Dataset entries
▼
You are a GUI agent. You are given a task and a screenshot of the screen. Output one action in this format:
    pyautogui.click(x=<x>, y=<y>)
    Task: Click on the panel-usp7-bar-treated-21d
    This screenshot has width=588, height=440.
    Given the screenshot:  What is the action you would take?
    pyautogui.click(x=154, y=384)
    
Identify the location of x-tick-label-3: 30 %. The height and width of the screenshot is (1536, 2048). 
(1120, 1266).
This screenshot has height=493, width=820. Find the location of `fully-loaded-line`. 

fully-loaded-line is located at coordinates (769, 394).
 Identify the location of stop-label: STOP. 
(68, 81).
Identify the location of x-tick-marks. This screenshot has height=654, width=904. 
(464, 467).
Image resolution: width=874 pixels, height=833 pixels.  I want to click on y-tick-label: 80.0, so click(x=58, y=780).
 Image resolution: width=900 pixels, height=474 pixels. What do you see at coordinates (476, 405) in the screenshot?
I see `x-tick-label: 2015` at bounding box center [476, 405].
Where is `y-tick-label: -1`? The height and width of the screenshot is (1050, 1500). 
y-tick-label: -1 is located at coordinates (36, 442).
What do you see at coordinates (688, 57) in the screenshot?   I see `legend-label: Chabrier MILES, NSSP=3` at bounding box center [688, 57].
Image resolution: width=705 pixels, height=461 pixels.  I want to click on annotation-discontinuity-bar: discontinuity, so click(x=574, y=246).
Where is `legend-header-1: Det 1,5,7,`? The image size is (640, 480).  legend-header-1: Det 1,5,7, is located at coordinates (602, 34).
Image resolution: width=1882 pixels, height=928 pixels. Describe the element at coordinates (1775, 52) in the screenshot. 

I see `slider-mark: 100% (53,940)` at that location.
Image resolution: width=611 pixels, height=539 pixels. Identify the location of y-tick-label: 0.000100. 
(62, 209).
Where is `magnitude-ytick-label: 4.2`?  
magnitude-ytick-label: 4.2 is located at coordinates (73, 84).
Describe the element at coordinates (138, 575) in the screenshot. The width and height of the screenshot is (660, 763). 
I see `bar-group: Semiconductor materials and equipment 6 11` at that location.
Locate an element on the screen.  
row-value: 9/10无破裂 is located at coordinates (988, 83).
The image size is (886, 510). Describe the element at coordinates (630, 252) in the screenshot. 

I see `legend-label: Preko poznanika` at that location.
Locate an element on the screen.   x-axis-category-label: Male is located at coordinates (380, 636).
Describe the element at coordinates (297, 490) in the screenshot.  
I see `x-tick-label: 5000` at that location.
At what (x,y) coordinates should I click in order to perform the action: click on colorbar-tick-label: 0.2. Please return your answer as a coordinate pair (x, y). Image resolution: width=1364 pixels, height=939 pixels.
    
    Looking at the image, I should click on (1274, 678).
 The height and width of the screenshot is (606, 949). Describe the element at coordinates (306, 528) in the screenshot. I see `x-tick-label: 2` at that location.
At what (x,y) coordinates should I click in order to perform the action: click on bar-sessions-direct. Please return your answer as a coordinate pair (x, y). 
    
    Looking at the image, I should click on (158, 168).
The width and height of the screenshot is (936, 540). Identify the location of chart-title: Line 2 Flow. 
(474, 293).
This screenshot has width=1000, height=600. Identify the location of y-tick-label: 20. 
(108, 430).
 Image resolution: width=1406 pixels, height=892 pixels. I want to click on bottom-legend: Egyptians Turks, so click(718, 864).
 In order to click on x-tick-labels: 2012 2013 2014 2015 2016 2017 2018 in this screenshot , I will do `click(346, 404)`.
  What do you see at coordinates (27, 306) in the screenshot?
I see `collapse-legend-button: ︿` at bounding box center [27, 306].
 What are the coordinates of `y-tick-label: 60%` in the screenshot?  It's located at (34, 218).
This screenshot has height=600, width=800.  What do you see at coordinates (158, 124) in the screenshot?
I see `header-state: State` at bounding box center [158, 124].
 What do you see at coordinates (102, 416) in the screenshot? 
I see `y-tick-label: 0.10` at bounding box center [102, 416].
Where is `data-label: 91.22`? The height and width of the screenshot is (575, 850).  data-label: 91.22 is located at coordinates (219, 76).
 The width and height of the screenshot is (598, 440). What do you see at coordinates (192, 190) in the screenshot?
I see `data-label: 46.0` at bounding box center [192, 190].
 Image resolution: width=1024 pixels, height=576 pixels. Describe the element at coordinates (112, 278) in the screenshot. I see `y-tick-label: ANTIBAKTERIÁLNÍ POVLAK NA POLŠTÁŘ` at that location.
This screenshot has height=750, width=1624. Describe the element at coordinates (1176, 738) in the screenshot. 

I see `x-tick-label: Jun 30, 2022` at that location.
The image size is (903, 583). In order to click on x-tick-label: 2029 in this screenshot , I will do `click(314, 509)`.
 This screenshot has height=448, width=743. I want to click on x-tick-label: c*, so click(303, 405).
▲
[WHAT TO DO]
Return all of the dataset entries above word for word, without changing anything.

[SOLUTION FOR THIS TASK]
You are a GUI agent. You are given a task and a screenshot of the screen. Output one action in this format:
    pyautogui.click(x=<x>, y=<y>)
    Task: Click on the panel-usp7-bar-treated-21d
    This screenshot has width=588, height=440.
    Given the screenshot:  What is the action you would take?
    pyautogui.click(x=154, y=384)
    
Identify the location of x-tick-label-3: 30 %. The height and width of the screenshot is (1536, 2048). 
(1120, 1266).
This screenshot has height=493, width=820. Find the location of `fully-loaded-line`. 

fully-loaded-line is located at coordinates (769, 394).
 Identify the location of stop-label: STOP. 
(68, 81).
Identify the location of x-tick-marks. This screenshot has height=654, width=904. 
(464, 467).
Image resolution: width=874 pixels, height=833 pixels.  I want to click on y-tick-label: 80.0, so click(x=58, y=780).
 Image resolution: width=900 pixels, height=474 pixels. What do you see at coordinates (476, 405) in the screenshot?
I see `x-tick-label: 2015` at bounding box center [476, 405].
Where is `y-tick-label: -1`? The height and width of the screenshot is (1050, 1500). 
y-tick-label: -1 is located at coordinates (36, 442).
What do you see at coordinates (688, 57) in the screenshot?   I see `legend-label: Chabrier MILES, NSSP=3` at bounding box center [688, 57].
Image resolution: width=705 pixels, height=461 pixels.  I want to click on annotation-discontinuity-bar: discontinuity, so click(x=574, y=246).
Where is `legend-header-1: Det 1,5,7,`? The image size is (640, 480).  legend-header-1: Det 1,5,7, is located at coordinates (602, 34).
Image resolution: width=1882 pixels, height=928 pixels. Describe the element at coordinates (1775, 52) in the screenshot. 

I see `slider-mark: 100% (53,940)` at that location.
Image resolution: width=611 pixels, height=539 pixels. Identify the location of y-tick-label: 0.000100. 
(62, 209).
Where is `magnitude-ytick-label: 4.2`?  
magnitude-ytick-label: 4.2 is located at coordinates (73, 84).
Describe the element at coordinates (138, 575) in the screenshot. The width and height of the screenshot is (660, 763). 
I see `bar-group: Semiconductor materials and equipment 6 11` at that location.
Locate an element on the screen.  
row-value: 9/10无破裂 is located at coordinates (988, 83).
The image size is (886, 510). Describe the element at coordinates (630, 252) in the screenshot. 

I see `legend-label: Preko poznanika` at that location.
Locate an element on the screen.   x-axis-category-label: Male is located at coordinates (380, 636).
Describe the element at coordinates (297, 490) in the screenshot.  
I see `x-tick-label: 5000` at that location.
At what (x,y) coordinates should I click in order to perform the action: click on colorbar-tick-label: 0.2. Please return your answer as a coordinate pair (x, y). Image resolution: width=1364 pixels, height=939 pixels.
    
    Looking at the image, I should click on (1274, 678).
 The height and width of the screenshot is (606, 949). Describe the element at coordinates (306, 528) in the screenshot. I see `x-tick-label: 2` at that location.
At what (x,y) coordinates should I click in order to perform the action: click on bar-sessions-direct. Please return your answer as a coordinate pair (x, y). 
    
    Looking at the image, I should click on (158, 168).
The width and height of the screenshot is (936, 540). Identify the location of chart-title: Line 2 Flow. 
(474, 293).
This screenshot has width=1000, height=600. Identify the location of y-tick-label: 20. 
(108, 430).
 Image resolution: width=1406 pixels, height=892 pixels. I want to click on bottom-legend: Egyptians Turks, so click(718, 864).
 In order to click on x-tick-labels: 2012 2013 2014 2015 2016 2017 2018 in this screenshot , I will do `click(346, 404)`.
  What do you see at coordinates (27, 306) in the screenshot?
I see `collapse-legend-button: ︿` at bounding box center [27, 306].
 What are the coordinates of `y-tick-label: 60%` in the screenshot?  It's located at (34, 218).
This screenshot has height=600, width=800.  What do you see at coordinates (158, 124) in the screenshot?
I see `header-state: State` at bounding box center [158, 124].
 What do you see at coordinates (102, 416) in the screenshot? 
I see `y-tick-label: 0.10` at bounding box center [102, 416].
Where is `data-label: 91.22`? The height and width of the screenshot is (575, 850).  data-label: 91.22 is located at coordinates (219, 76).
 The width and height of the screenshot is (598, 440). What do you see at coordinates (192, 190) in the screenshot?
I see `data-label: 46.0` at bounding box center [192, 190].
 Image resolution: width=1024 pixels, height=576 pixels. Describe the element at coordinates (112, 278) in the screenshot. I see `y-tick-label: ANTIBAKTERIÁLNÍ POVLAK NA POLŠTÁŘ` at that location.
This screenshot has height=750, width=1624. Describe the element at coordinates (1176, 738) in the screenshot. 

I see `x-tick-label: Jun 30, 2022` at that location.
The image size is (903, 583). In order to click on x-tick-label: 2029 in this screenshot , I will do `click(314, 509)`.
 This screenshot has height=448, width=743. I want to click on x-tick-label: c*, so click(303, 405).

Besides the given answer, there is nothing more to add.